Appellants argue the second and third errors jointly. They have to do with the evidence, which we have examined carefully as it appears from the transcript, and we are fully convinced that said evidence, when believed by the lower court, was sufficient to uphold the conviction of *749the defendants. It is not alleged that the trial judge was moved by bias, prejudice or partiality and, as no manifest error has been committed in the weighing of the evidence, the judgment cannot he reversed because of the second assignment of error. With respect to the allegation that the lower court erred in holding that the defendants had not proved the truthfulness of the libelous article, what the evidence of the defendants tended to prove was that prior to the publication of the article and the caricature which gave rise to these actions, the magazine Florete carried out an intensive campaign in favor of the insularization of all the hydroelectric plants in the Island and objected to the Legislature of Puerto Rico’s approval of a hill which tended, according to said newspaper, to benefit the Puerto Rico Railway Light & Power Co. and to work against the interests of the Water Power Authority of Puerto Rico. This campaign was carried on by Florete in the issues from April 2, 1938 to August 13 of the same year.
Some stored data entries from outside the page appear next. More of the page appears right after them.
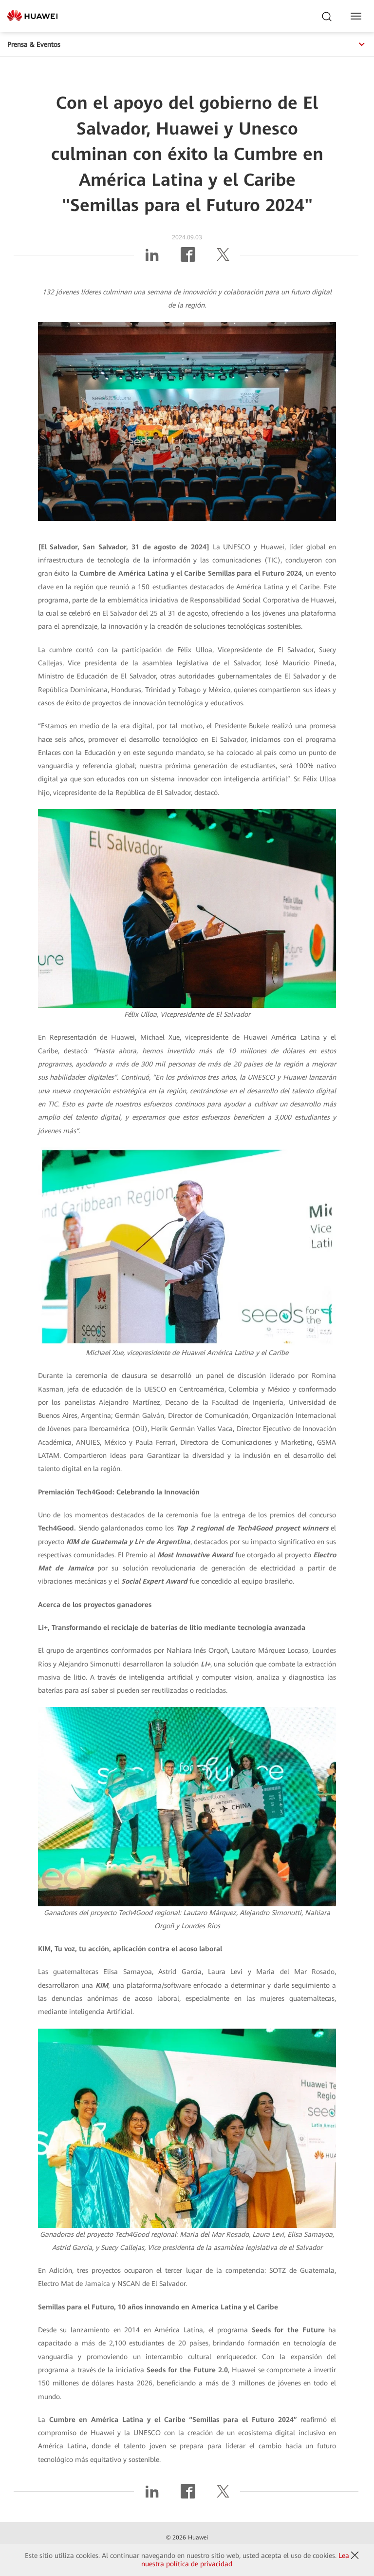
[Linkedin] (152, 258)
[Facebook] (188, 258)
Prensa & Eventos (33, 44)
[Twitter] (223, 258)
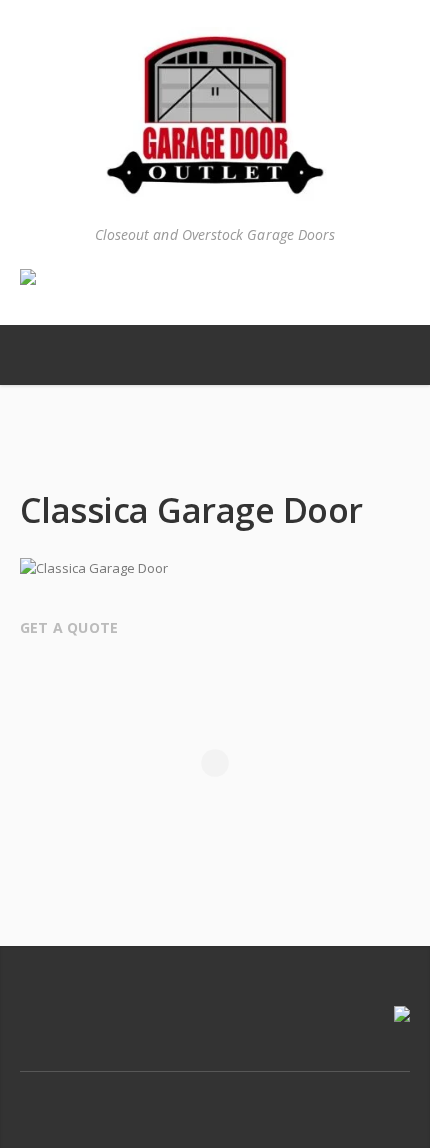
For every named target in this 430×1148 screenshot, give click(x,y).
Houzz (258, 1092)
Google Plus (216, 1092)
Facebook (174, 1092)
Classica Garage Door (223, 455)
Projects (182, 455)
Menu (50, 355)
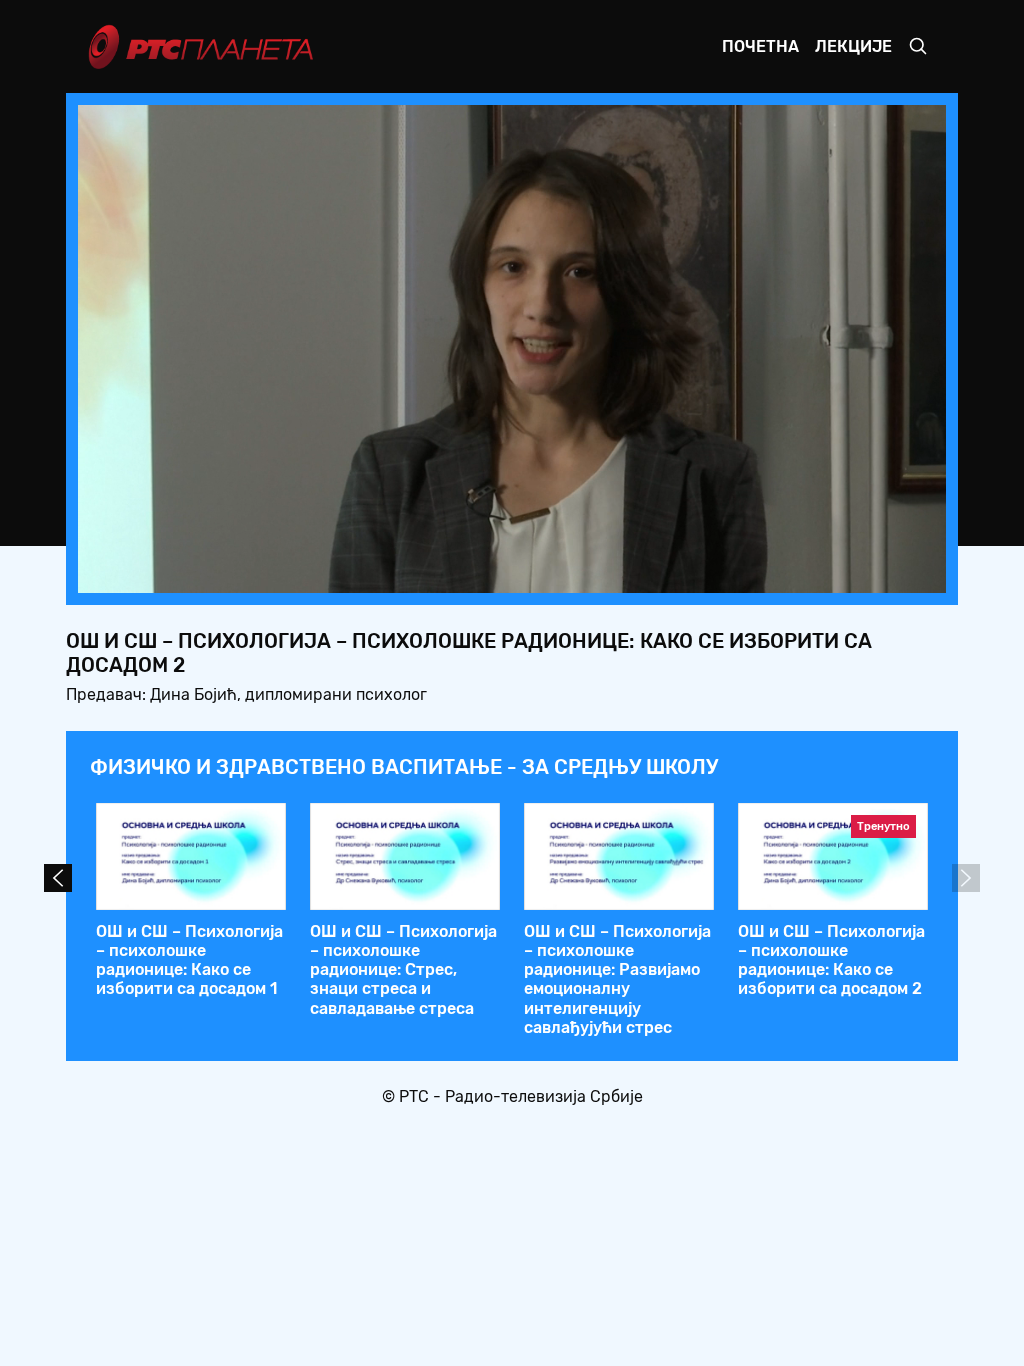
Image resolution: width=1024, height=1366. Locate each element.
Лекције (853, 46)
Neither the articles published nor the parol evidence offered at the trial tend to prove even remotely the truthfulness of the charges made by the defendant Antonio Pacheco Padró in his article published in the August 20, 1938, issue, nor do they establish any motives which could justify Pacheco’s action.
Contrary to what appellants maintain, no limitation on the constitutional right of freedom of the press is involved in these cases. The campaign which the magazine Florete carried out during several months shows that as long as proper use was made of this right, nobody was accused. What the Constitution of the United States and the Organic Act of Puerto Rico guarantee is the proper use, and not the abuse of this right. The constitutional rights of private-individuals are as sacred as the freedom of the press and the fact that the complainant in this case was a legislator does not deprive him of his right not to be maliciously defamed. Journalists enjoy the privilege granted to them by Section 249 of the Penal Code, but if they overstep said *750privilege, they cannot seek protection under the broader privilege of freedom of the press. The press can and must be free without resorting to malice, scandal or defamation, and the constitutional guarantee aforementioned does not constitute a defense when libel is committed.
In 1904 in the case of Ex Parte Bird, 5 P.R.R. (Second edition) 241, 246, this Court, while discussing the freedom of speech and of the press guaranteed by the First Amendment to the Constitution of the United States, expressed itself, through Mr. Justice MacLeary, as follows:
“It is confidently believed that no one, under these provisions of the Constitution, even if it should be held to be in force on this Island, could claim that he was thereby licensed to print any and everything which he might choose to publish in regard to persons or officers, or judges or courts in their public or private relations.
“In other words, it is. the liberty of the press, a/nd not unbounded license, that is intended to be protected by this provision of the Con-stition ” (Italics supplied.)
No other doctrine could prevail.
As the errors assigned have not been committed, the judg • ments appealed from must be affirmed.